All financial establishments which profit greatly in environments of chaos to be inspected

Banks, Deutsche and Citi, which tend to surface during every era of crisis, have been caught up by inspection for the sweet profit incurred during the more recent Gezi Park protests. The Prime Ministry Supervisory Board is now looking into the two banks’ 5.8 billion exchange which took place on June 10.



The Prime Ministry Supervisory Board is now closely inspecting the major interchange which transpired between the German Deutsche Bank and Citibank during the nationwide Gezi Park protests. The Deutsche Bank announcement stating, "The exchange that has been negotiated on since the start of the year has finally transpired," was not found to be a sufficient explanation. A file investigating the issue has been presented to Prime Minister Recep Tayyip Erdoğan for approval. While Erdoğan is expected to inspect the file at the start of the week, action will be taken once the Prime Minister has signed on. Both the Capital Markets Board and Borsa Istanbul will also be providing assistance on the Supervisory Board investigation.

187 MILLION SWEET PROFIT

On June 10th, as the Gezi Park protests were reaching a peak, Deutsche Bank purchased stocks for eight companies trading in the stock exchange from Citibank. The 5.8 billion TL valued stock exchange brought in a profit of 187 million TL. The transaction has also been put under the microscope by the Capital Markets Board. Citibank and Deutsche Bank also hit the agenda during the two economic crises experienced in 2001 and 2008. The role played by both of these banks was also reflected on inspections made by the Parliamentary Irregularity Investigation Commission. During the 2001 February crisis, Turkey was faced with fluctuating exchange pressure and 5 billion, 338 million dollars were purchased from the Central Bank. The highest purchase in foreign exchange was conducted by Citibank at 1.63 billion dollars. Deutsche Bank followed with 764 million dollars. The commission investigation established Citibank as being the bank to initiate the "foreign exchange attack" through personally calling and advising their customers.
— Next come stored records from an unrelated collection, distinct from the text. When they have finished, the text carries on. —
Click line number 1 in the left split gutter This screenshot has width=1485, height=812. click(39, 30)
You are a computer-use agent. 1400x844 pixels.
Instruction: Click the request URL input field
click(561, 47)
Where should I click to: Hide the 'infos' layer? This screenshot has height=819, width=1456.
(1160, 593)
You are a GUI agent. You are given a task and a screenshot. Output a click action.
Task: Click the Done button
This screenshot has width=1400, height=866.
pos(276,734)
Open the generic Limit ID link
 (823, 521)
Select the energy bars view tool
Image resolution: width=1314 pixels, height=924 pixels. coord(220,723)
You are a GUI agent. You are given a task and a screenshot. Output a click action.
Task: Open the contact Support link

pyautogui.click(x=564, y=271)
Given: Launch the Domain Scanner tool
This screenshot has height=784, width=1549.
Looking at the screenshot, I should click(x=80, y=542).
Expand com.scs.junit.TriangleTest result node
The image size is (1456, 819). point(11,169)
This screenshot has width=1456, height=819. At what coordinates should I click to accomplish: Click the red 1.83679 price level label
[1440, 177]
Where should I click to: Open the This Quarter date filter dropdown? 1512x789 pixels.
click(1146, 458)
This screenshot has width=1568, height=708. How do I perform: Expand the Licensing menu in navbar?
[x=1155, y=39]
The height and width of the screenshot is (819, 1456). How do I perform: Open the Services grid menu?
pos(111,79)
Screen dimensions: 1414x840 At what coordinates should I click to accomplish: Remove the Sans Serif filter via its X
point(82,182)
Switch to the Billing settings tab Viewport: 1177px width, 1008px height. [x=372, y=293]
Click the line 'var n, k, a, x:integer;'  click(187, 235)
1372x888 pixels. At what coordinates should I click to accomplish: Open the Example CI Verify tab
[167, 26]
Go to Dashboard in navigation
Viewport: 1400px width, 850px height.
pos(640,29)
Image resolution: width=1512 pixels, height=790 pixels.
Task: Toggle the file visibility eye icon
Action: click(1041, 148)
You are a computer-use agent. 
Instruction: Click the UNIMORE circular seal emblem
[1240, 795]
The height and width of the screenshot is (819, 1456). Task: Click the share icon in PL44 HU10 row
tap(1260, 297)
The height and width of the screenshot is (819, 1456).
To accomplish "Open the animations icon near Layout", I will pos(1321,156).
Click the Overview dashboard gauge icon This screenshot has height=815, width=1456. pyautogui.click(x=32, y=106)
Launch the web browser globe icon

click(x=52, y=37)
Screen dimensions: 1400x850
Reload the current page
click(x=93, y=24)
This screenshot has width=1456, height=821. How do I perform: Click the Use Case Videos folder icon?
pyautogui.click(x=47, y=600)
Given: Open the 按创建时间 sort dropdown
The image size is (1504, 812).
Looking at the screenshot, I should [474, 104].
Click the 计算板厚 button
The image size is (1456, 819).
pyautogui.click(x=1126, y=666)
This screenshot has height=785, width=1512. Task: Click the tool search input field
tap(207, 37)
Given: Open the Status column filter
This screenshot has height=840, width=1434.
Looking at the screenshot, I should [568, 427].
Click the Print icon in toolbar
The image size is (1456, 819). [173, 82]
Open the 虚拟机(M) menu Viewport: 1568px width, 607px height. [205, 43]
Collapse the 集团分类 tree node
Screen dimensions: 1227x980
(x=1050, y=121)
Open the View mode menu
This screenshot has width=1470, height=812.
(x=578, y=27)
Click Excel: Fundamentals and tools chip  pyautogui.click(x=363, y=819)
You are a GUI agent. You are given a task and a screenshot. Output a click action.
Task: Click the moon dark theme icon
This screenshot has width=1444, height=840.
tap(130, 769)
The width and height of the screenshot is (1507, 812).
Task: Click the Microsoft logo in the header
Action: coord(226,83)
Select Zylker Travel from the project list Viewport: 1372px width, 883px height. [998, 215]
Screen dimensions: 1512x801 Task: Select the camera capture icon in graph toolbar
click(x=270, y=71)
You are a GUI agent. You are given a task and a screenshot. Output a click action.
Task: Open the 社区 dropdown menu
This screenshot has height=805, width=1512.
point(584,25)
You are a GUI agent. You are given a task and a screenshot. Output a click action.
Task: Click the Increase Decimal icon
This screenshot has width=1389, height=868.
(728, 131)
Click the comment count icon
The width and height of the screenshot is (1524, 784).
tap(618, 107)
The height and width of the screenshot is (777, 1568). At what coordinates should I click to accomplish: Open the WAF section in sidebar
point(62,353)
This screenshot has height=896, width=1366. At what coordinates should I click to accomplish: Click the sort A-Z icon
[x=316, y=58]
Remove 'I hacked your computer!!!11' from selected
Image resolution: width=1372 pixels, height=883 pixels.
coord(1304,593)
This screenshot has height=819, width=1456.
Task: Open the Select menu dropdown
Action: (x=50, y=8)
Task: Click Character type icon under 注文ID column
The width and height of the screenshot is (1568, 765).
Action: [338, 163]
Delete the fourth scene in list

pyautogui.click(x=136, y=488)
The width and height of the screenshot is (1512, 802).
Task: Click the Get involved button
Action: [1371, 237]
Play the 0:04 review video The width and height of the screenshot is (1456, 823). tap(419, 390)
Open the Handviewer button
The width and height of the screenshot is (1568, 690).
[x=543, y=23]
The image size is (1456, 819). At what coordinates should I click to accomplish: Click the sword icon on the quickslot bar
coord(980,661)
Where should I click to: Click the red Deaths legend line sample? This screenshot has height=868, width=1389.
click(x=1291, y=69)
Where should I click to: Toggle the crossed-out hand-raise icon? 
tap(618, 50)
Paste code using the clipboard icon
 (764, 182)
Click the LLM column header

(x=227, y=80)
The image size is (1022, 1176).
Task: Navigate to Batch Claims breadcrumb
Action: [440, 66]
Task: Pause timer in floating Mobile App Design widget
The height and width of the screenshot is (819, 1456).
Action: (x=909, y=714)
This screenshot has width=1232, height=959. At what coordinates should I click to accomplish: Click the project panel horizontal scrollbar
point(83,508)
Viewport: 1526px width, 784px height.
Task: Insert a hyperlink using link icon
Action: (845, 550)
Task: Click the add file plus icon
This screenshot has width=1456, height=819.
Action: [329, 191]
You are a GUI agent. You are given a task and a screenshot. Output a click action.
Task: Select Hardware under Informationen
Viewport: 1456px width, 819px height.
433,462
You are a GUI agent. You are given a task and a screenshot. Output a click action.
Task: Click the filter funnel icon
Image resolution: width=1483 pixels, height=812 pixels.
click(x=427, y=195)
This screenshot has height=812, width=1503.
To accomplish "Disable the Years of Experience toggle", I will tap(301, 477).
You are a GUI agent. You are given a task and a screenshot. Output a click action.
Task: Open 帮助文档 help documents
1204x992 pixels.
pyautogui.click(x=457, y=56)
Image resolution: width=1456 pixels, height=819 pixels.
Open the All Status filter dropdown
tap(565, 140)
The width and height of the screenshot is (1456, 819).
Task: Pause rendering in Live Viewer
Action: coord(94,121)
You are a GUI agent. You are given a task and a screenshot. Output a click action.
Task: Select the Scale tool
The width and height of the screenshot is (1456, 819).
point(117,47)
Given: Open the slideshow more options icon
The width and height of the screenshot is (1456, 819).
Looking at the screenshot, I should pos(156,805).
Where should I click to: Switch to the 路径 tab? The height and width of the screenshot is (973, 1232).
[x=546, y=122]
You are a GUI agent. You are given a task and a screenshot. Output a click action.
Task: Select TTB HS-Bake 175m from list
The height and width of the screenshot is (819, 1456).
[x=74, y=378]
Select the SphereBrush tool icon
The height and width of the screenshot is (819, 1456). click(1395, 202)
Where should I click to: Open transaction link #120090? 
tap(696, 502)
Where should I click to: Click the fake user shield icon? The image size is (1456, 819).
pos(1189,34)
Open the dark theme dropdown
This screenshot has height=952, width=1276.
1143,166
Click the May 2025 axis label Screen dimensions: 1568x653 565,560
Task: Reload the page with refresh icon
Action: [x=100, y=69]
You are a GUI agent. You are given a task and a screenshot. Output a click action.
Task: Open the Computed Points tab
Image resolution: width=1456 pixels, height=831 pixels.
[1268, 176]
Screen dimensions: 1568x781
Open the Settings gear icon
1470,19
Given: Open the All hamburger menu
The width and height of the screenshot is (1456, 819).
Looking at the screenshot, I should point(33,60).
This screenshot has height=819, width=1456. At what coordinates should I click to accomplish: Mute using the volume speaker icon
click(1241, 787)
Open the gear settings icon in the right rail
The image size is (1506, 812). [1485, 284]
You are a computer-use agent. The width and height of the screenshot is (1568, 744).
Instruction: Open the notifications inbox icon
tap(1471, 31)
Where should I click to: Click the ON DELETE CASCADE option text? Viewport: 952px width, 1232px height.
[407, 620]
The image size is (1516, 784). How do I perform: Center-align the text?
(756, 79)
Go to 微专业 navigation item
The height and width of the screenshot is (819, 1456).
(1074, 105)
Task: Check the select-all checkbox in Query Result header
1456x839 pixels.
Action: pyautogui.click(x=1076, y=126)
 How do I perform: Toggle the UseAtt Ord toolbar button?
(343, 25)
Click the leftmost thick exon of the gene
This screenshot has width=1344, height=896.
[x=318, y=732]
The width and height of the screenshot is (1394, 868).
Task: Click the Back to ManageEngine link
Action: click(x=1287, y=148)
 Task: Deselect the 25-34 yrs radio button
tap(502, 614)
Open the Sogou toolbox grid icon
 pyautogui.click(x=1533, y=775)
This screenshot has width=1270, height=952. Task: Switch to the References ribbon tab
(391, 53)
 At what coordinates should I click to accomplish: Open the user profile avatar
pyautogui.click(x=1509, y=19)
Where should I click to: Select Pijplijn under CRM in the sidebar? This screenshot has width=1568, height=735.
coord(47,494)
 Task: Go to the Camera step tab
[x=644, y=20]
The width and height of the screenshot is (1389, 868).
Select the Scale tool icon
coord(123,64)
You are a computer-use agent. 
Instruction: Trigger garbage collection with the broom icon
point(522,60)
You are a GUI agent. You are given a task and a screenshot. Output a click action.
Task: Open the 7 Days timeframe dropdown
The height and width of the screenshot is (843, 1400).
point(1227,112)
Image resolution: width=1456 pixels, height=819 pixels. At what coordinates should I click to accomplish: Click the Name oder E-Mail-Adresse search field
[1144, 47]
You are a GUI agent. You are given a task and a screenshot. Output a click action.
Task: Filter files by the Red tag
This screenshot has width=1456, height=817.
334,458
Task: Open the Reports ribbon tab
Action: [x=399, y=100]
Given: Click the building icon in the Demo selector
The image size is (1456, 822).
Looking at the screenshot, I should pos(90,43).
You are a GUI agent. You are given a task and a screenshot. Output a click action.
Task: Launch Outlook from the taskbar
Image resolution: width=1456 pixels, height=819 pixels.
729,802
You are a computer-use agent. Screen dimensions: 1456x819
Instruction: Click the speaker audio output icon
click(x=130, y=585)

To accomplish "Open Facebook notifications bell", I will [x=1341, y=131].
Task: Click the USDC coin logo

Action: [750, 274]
FORMERLY WITH THE IMF FISHER WAS IN CHARGE

After this incident, the dollar suddenly rose in one night from 630,000 liras to 950,000, forcing Turkey to switch to the "fluctuating currency" system. During this timeframe, all of Citibank's operations were being run by the First Deputy Managing Director of the International Monetary Fund Stanley Fischer.

During the 2008 crisis, which only slightly touched Turkey, Deutsche Bank made the announcement that Turkey may need 90 billion dollars, however the strong financial administration did not pay heed to the announcement, considering it to be intentional.

The timeline of transgression…

November 2000

Deutsche Bank wanted to withdraw their credit.

February 2001

Prior to switching to the fluctuating currency system, amongst the banks that purchased the most significant amount of foreign exchange from Turkey's Central Bank (MB) was Citibank, which came in first with 1.63 billion dollars. Deutsche Bank followed in second with 764 million dollars.

October 2008

During the days in which the global markets displayed their harshest stance against the global crisis to recover, Germany's Deutsche Bank announced, "Turkey may need 90 billion dollars."

December 2012

Both banks' were also cited to be involved in the Libor scandal by jointly establishing interest rates resulting in the theft of billions of consumers dollars.

July 2013

Both Citi and Deutsche have also been investigated by the EU for collaborating to harm competition in the 10 trillion dollar credit derivatives sector.